I certainly can’t give you a better answer for my company than “it depends” or “I don’t really know.”

The company could just be happy to have better margins and be happy the stock finally went up. It might literally do nothing with them or do something economically unproductive like buy back stock.

What I can tell you with certainty is that we aren’t going to hire anyone else or launch any other product as a result. Our business just isn’t at that level of growth potential.

Perhaps we can surmise that money going to shareholders can grow the economy. They’ve got more money to reinvest in other stuff.

But then again, if everyone can shart out a SaaS app with $50 in tokens, what software companies will they want to invest in?

AI gives me that feeling of “what happens to bakers and butchers when the supermarket gets invented and they decide to sell bread and meat at or below cost?”

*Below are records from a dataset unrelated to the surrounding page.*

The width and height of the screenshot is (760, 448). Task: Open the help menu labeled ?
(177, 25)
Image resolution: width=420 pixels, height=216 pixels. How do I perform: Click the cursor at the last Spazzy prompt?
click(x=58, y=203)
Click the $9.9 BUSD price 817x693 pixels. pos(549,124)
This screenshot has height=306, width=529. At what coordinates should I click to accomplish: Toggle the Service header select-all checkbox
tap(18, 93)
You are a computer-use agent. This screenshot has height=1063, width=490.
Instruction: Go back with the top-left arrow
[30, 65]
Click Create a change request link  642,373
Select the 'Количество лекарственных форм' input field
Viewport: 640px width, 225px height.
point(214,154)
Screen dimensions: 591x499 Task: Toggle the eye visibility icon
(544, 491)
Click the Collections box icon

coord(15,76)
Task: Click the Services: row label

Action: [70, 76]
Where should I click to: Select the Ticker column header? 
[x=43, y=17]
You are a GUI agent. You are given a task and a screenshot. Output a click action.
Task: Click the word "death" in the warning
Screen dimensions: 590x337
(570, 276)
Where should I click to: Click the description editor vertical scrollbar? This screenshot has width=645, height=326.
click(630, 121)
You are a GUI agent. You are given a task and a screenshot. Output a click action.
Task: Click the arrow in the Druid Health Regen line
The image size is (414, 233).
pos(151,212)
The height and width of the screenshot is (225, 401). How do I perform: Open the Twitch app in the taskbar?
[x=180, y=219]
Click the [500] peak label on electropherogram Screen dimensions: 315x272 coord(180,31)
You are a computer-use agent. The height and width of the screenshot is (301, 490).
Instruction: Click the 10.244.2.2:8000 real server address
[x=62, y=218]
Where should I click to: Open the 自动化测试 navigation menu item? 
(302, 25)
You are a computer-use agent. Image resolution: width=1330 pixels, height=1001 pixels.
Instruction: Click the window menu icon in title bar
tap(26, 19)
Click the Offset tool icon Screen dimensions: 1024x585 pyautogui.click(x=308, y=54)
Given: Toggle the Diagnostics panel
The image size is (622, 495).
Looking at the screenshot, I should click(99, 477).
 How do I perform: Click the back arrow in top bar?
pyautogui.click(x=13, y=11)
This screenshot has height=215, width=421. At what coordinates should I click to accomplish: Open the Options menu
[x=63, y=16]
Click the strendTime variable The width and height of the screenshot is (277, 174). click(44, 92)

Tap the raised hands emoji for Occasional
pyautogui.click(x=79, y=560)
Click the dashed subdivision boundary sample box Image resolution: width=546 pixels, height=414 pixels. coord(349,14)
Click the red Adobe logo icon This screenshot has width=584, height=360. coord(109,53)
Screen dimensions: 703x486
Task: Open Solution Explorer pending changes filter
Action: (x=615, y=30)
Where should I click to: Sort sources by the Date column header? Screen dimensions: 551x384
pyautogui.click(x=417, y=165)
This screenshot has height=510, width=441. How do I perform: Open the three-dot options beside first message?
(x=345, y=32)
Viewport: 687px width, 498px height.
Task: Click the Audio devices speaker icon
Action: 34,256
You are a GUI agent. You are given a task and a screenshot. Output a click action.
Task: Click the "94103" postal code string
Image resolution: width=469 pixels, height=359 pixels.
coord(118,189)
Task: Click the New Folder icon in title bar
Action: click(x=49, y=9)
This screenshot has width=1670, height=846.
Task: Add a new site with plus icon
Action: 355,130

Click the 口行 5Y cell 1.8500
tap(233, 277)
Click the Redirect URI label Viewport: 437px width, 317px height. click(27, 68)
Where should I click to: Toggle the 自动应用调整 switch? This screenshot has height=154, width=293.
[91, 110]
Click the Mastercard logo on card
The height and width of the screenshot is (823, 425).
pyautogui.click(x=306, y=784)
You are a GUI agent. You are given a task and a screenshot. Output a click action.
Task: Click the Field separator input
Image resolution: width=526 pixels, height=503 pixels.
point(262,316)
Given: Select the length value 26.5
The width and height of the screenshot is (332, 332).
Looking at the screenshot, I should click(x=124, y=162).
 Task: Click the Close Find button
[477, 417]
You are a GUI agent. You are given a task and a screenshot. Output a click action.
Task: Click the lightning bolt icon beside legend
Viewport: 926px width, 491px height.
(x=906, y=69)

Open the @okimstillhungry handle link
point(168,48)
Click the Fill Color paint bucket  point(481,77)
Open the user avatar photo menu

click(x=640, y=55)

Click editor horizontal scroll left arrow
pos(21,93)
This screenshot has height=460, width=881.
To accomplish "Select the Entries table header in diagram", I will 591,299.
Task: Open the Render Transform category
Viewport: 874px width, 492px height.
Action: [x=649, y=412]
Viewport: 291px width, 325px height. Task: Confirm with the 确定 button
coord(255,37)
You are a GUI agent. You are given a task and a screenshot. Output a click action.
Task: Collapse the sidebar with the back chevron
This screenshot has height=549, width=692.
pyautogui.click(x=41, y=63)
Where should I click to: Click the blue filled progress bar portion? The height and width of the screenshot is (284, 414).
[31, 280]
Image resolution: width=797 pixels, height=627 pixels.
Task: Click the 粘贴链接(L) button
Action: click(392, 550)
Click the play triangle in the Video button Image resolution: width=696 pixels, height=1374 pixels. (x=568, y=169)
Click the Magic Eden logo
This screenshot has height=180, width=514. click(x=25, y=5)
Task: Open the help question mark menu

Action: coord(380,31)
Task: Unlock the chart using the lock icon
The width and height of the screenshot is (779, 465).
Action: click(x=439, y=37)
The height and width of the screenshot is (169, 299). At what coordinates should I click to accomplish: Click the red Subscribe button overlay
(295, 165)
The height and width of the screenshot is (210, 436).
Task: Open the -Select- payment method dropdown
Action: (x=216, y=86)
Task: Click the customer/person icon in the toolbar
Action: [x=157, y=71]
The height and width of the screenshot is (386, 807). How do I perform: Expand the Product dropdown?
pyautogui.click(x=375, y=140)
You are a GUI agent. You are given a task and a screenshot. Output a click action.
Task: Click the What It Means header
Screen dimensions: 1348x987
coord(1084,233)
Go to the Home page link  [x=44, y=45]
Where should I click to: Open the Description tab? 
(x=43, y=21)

This is the right question.

Every company has a list of >WACC IRR projects that it can spend saved money on. If not, it’s a cash cow company that wasn’t growing in the first place and will allow shareholders to use the saved cash for other economically expanding projects.

What companies can expand if the income of consumers is shrinking. This is the scary bit to me — AI crashes and takes the economy with it, or; AI succeeds as promised and people go unemployed and crash the economy.

The only path that isn’t disastrous is threading the needle of “just right” productivity gains. The people in charge aren’t smart enough to give me warm fuzzy feelings on that.

What software companies will economically expand if the price ceiling on software is really low?
Economy != software companies. Maybe there needs to be a capital rotation out of tech? That’s speaking beyond my expertise though (and imo is a little too doomer). Continuing the hypothetical through: Healthcare, industrials, financial services and many other verticals have plenty of growth opportunities.

Otherwise it would probably be the software companies that are the most focused on last-mile details (where AI in my experience has the most trouble). I expect that as consumers are faced with more and more AI slop SaaS they will be increasingly willing and able to pay for quality.

Unless that money is being spent on more tokens, it'll probably be used for stock buybacks.
Which enrich existing shareholders who can use that capital to invest in other economically expanding projects.